自律的な学習を促す育成基盤構想
人事戦略方針に関してまとめると、採用だけでなく内部人材の育成投資により重心を置こうとしています。従来は人材を大量に採用すれば、規模の経済によってそのまま成長につながる面があったのですが、それも近い将来限界を迎えると考えているためです。
そして、育成とセットにした領域間の配置転換で中長期的な総合人材の創出を目指します。
このような幅広い領域のスキル習得や、成長機会そのものが、社員にとって電通デジタルで働くメリットにもつながると信じています。
──人事戦略方針を踏まえた具体的な取り組みを教えていただけますか。
新たな育成基盤の構想を進めています。単なる研修体系の構築ではなく、自律した学習ができる環境を目指し、顧客企業への提供品質の維持と他社に勝るサービス提供の実現に向けて取り組んでいます。
現在も、電通デジタルで働くために必要なベーシックスキル、マネジメントスキル、ヒューマンスキル、そして各領域の専門スキルを習得できるプログラムを階層別に提供しています。
提供方法はリアル研修、eラーニング、OJTと様々です。eラーニングに関しては2024年2月時点で1,170以上のコンテンツを用意しています。常に自分の知識がアップデートできますから、当社ではリスキリングを意識するまでもなく、学ぶことのできる環境が整っていると言えると思います。今期中には、これら既存の研修施策を整理し直した上で、さらに社員一人ひとりが自分にとって必要な研修を選択し、効率的に学べるプラットフォームを構築したいと考えています。

──「求める人材のイメージはあっても、具体的にどのようなプログラムを用意すればよいかわからない」といった声も聞こえてきます。電通デジタルが育成プログラムを作る際、意識していることはありますか?

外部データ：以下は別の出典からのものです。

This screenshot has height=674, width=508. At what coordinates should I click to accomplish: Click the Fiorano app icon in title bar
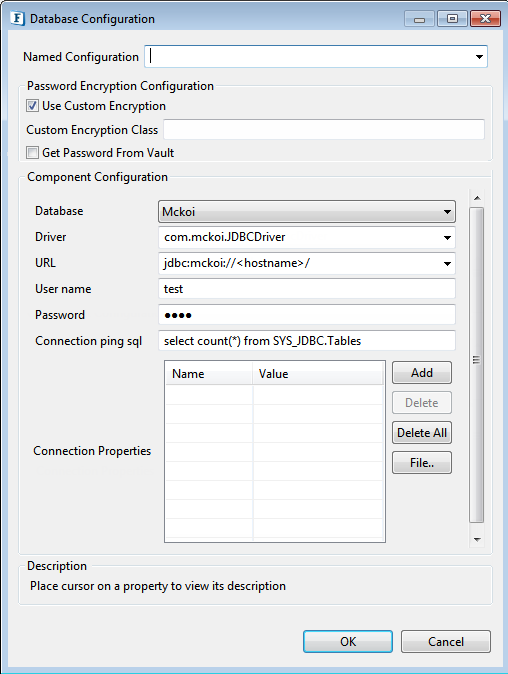(x=17, y=19)
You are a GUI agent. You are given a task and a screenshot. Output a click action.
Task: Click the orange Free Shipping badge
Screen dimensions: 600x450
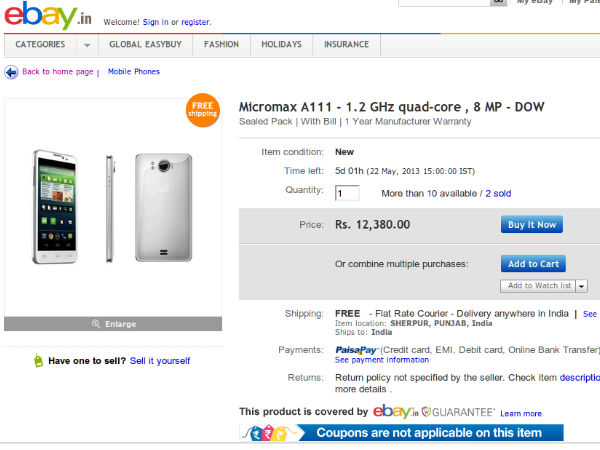tap(201, 112)
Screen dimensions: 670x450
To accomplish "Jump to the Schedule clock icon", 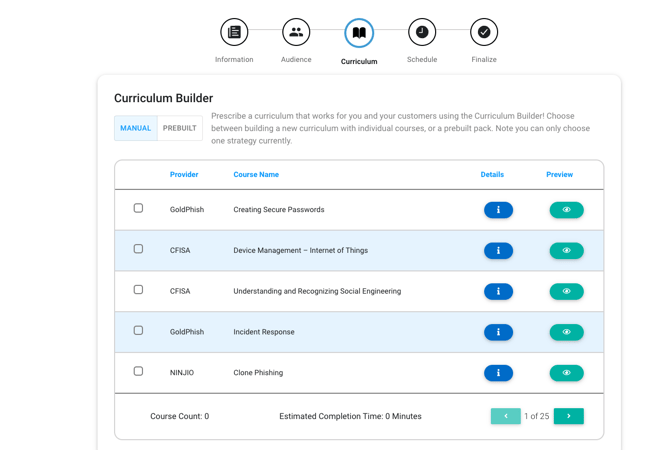I will [422, 33].
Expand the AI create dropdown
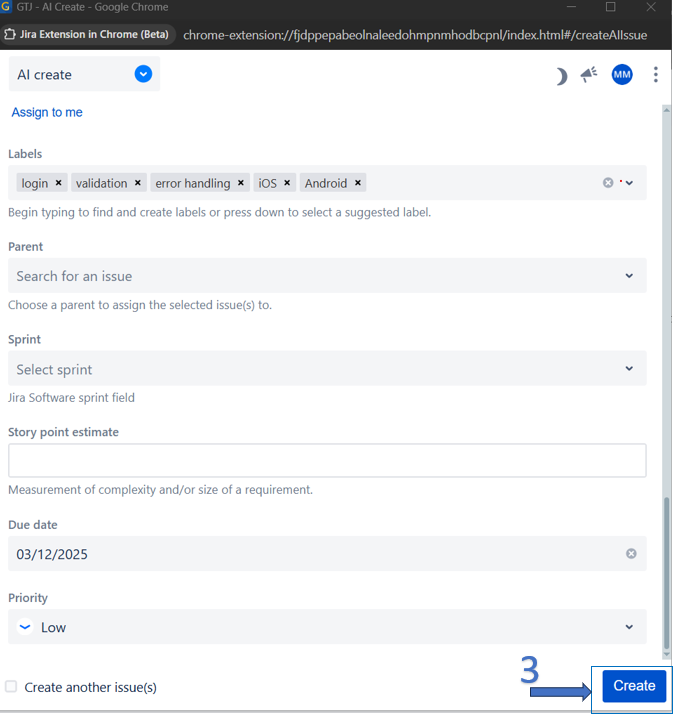This screenshot has height=714, width=675. pos(143,74)
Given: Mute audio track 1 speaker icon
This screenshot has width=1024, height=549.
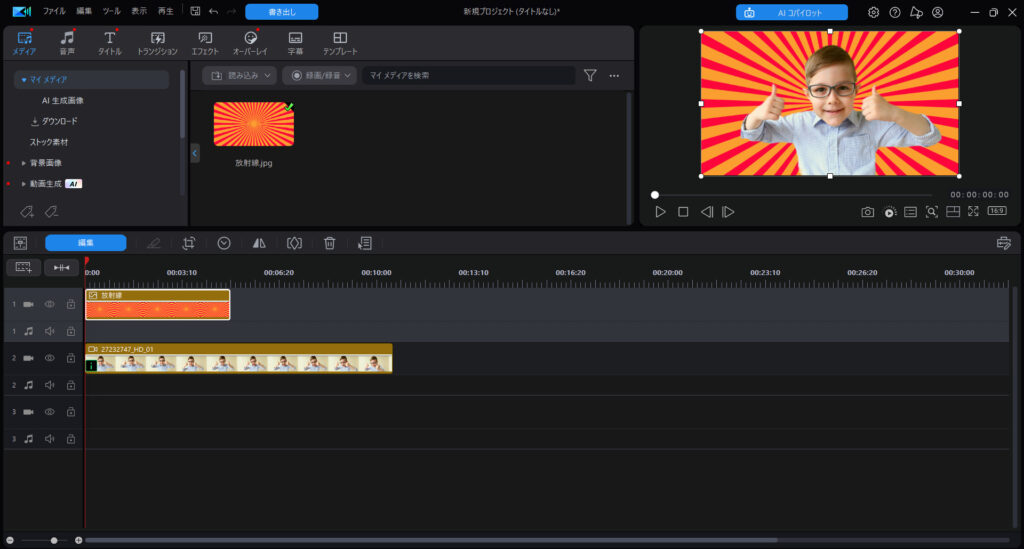Looking at the screenshot, I should 49,331.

プログラムを内製化し、オープンな環境で提供することです。変化の激しい業界にあって、社員一人ひとりの専門性についてスピード感を持ってシェアして、専門外の社員も含め、常に最新の情報に触れることのできる環境が極めて重要だと考えているからです。
また、新卒で入社した社員には、中期的にどうステップアップしていけるかを自ら考える機会を提供したいと考えています。たとえば「経験チェック」を実施することで、どのような仕事を経験したか、まだ経験していないかが可視化され、自分に足りないスキルを自覚することができる仕組みを用意しています。